Anti-money-laundering (AML) and anti-terrorist-ﬁnancing (ATF) services monitor payments or securities transactions to identify suspicious transactions possibly linked to illegal activities. Regtechs’ AML and ATF risk and compliance engines build on KYC data enriched with additional data.
- Consumer protection services monitor client and adviser behavior to identify possible breaches of laws and regulations designed to protect consumers from fraud or inappropriate advice and investments. The services build on an appropriate client proﬁle. Key features include front-to-end advisory management tools and smart rule engines that fuse a client’s proﬁle scores with broader investment data.

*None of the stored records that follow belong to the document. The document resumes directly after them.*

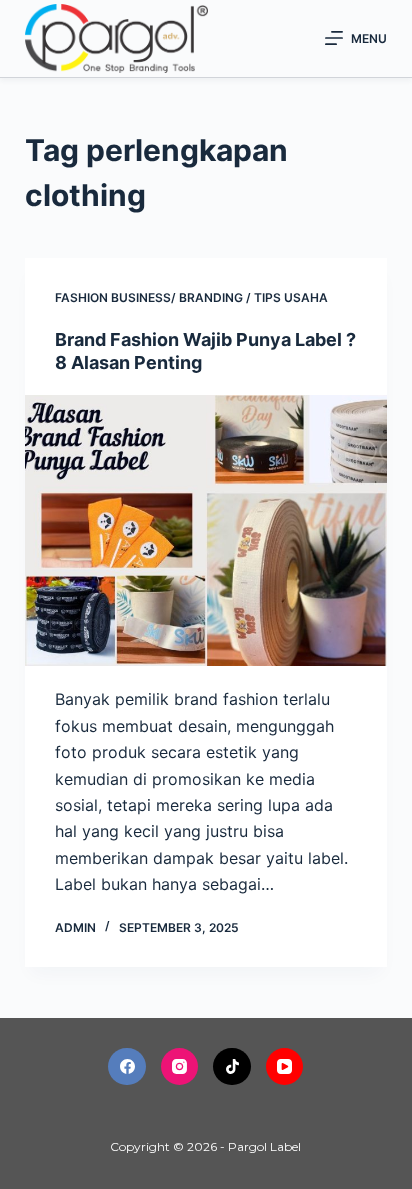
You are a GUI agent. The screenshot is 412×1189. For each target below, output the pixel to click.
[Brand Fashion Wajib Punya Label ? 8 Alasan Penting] (206, 531)
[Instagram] (180, 1067)
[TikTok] (232, 1067)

- Market conduct services analyze trading transactions with behavioral analytics and banks’ proprietary risk models to ferret out misconduct or fraud. Sybenetix, Behavox and other vendors sift through events, using tools to escalate and remediate the events early, which minimizes false alerts.
- Reporting and risk management services provide a response to the complex layers of new requirements related to exhaustive risk data aggregation and reporting. Vendors such as AQMetrics and MetricStream offer integrated modeling, scenario analysis, forecasting analysis and risk management tools.
Laying the groundwork
Banks’ partnerships with regtechs will be signiﬁcantly shaped by regulators, in the form of GRC standards and approval of proposed solutions. Success in this area thus hinges on choreographing the cooperation of banks, regtechs and regulators.
The elements to support innovative solutions are starting to fall in place in some countries. In the UK, the Financial Conduct Authority is serving as a hub to support adoption of new technologies that make it easier for regtech start-ups to grow quickly and get connected to the regulatory ecosystem. The Monetary Authority of Singapore recently mapped out a plan to move toward an open application programming interface architecture that can be easily used by regtech vendors and banks.
In parallel with their discussions with regulators, banks should make a thorough assessment on several fronts.
- Cost baselining: the cost of regulatory compliance, including one-off and recurring costs, as-is and estimated over the next three to ﬁve years
- Technology assessment: the level of functionality, complexity and efﬁciency of their current technology, systems and data as the new requirements kick in
- Regtech landscape: which regtechs will add value to the bank’s technology and capabilities to close identiﬁed gaps or provide the best solutions
- Business case: the best options for deploying regtech solutions, whether through a proprietary, hosted or cloud-based single-vendor solution or a partnership or joint venture
Innovation by both established and insurgent technology ﬁrms looks to ease banks’ regulatory compliance burdens by automating many tasks and reducing costs. Over the long run, banks that prepare now to adopt the appropriate regtech solutions may reap the additional beneﬁts of smarter, cheaper and more effective GRC management and a much improved customer experience.
Matthias Memminger is a partner with Bain & Company’s Financial Services practice. Mike Baxter leads the practice in the Americas. Edmund Lin is the global leader of the practice. They are based, respectively, in Frankfurt, New York and Singapore.